SonOfLaertes
Muse
- Joined
- Nov 18, 2005
- Messages
- 926
This is an issue that I have pondered a bit. In general, skeptics have a religious style belief that truth always matters. In fact, it often doesn't and vast numbers of people live happy successful lives that put a lower priority on the value of truth than most people who self identify as skeptics.
The difficulty here is that truth is very important sometimes and people who have low evidential requirements for opinion formation can struggle significantly because of the flawed decision making that results from that.
So does encouraging the application of critical thinking to things like Noah's ark assists people with the application of critical thinking on issues that are important to their lives or does it just provide an avenue for chest pounding by skeptics? I don't know the answer or have much of a well formed opinion about that. I see arguments for both sides.
What is the case, is that people, including skeptics, often form opinions based on what makes them happy (they allow their various biases to strongly affect the formation of an opinion). For a great number of people this is a process that apply somewhat selectively. For the part of their life where choosing the correct course of action is critical they can fight hard to make a decision based on the best facts that are available to them and reduce the influence of confounding biases. For the rest of their lives they allow various biases to play a more important role in their decision making process and still achieve a reasonably happy successful life.
So who deserves ridicule in all this? The skeptics for acting like it's important to establish the truth about Noah's ark or the believers for making a reasonable decision to place a low priority on truth about Noah's ark when believing in it makes the happy and that belief does not cause a practical problem with the rest of their lives?
Being a skeptic, I think I can guess many of the arguments that my fellow skeptics might make about the importance for truth with regard to Noah's ark but I'm just not sure that those arguments arise to sufficient justification for the ridicule of people who just don't think the truth about Noah's ark is a significant enough issue in their own lives to spend effort to overcome biases that might allow for the formation of a more truth based opinion.
The only people facing ridicule are the people actively pushing the Flood agenda. The people you describe as disinterested in the veracity of the Global Flood are likely not debating the topic, for the most part, and so are not facing any ridicule. But -
If you throw your hat into the ring, expect to join a fight. For those people, who may be more representative of the whole than you think -
Their belief does cause a practical problem with all our lives, even with the specific example of Noah's Ark.
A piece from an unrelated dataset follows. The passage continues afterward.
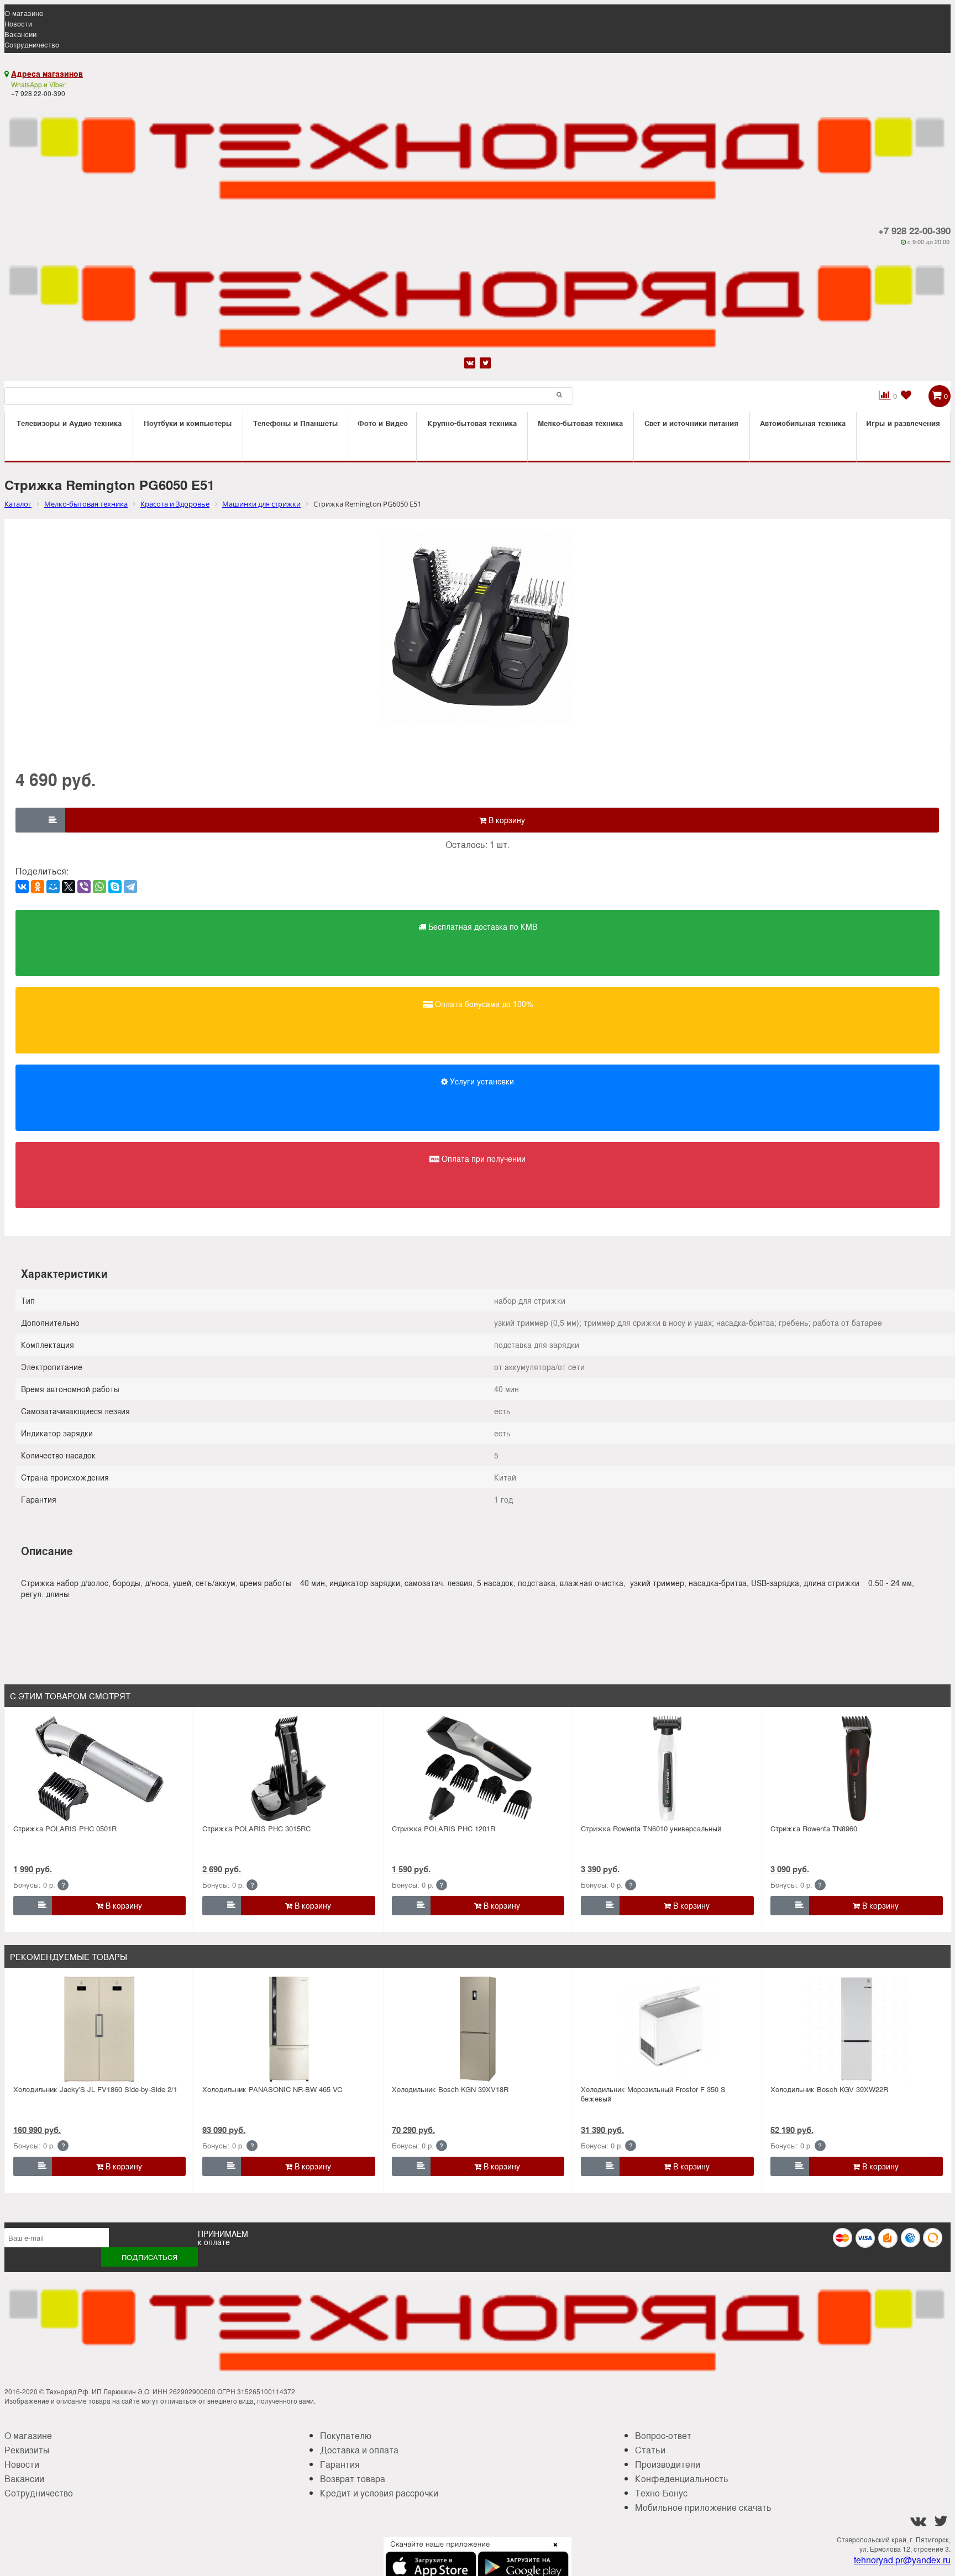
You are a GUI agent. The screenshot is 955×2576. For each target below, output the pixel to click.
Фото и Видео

An uninformed congregation can easily be swayed into supporting the agenda of a radical leadership. Should we excuse ignorance which feeds a targeted attack on our education system? I have friends who are just as you described above - but they belong to and contribute money toward a congregation which seeks to deny Old-Earth geology, Evolution, genetics, ....
In the end, it's not truth that is at stake here. Truth is just a tool being twisted so that the "disinterested" will stay disinterested, and let those with an agenda, advance that agenda. Their leaders discourage them from seeking truth - it suits their goals to do so. Should we simply accept that reality, or push back against it?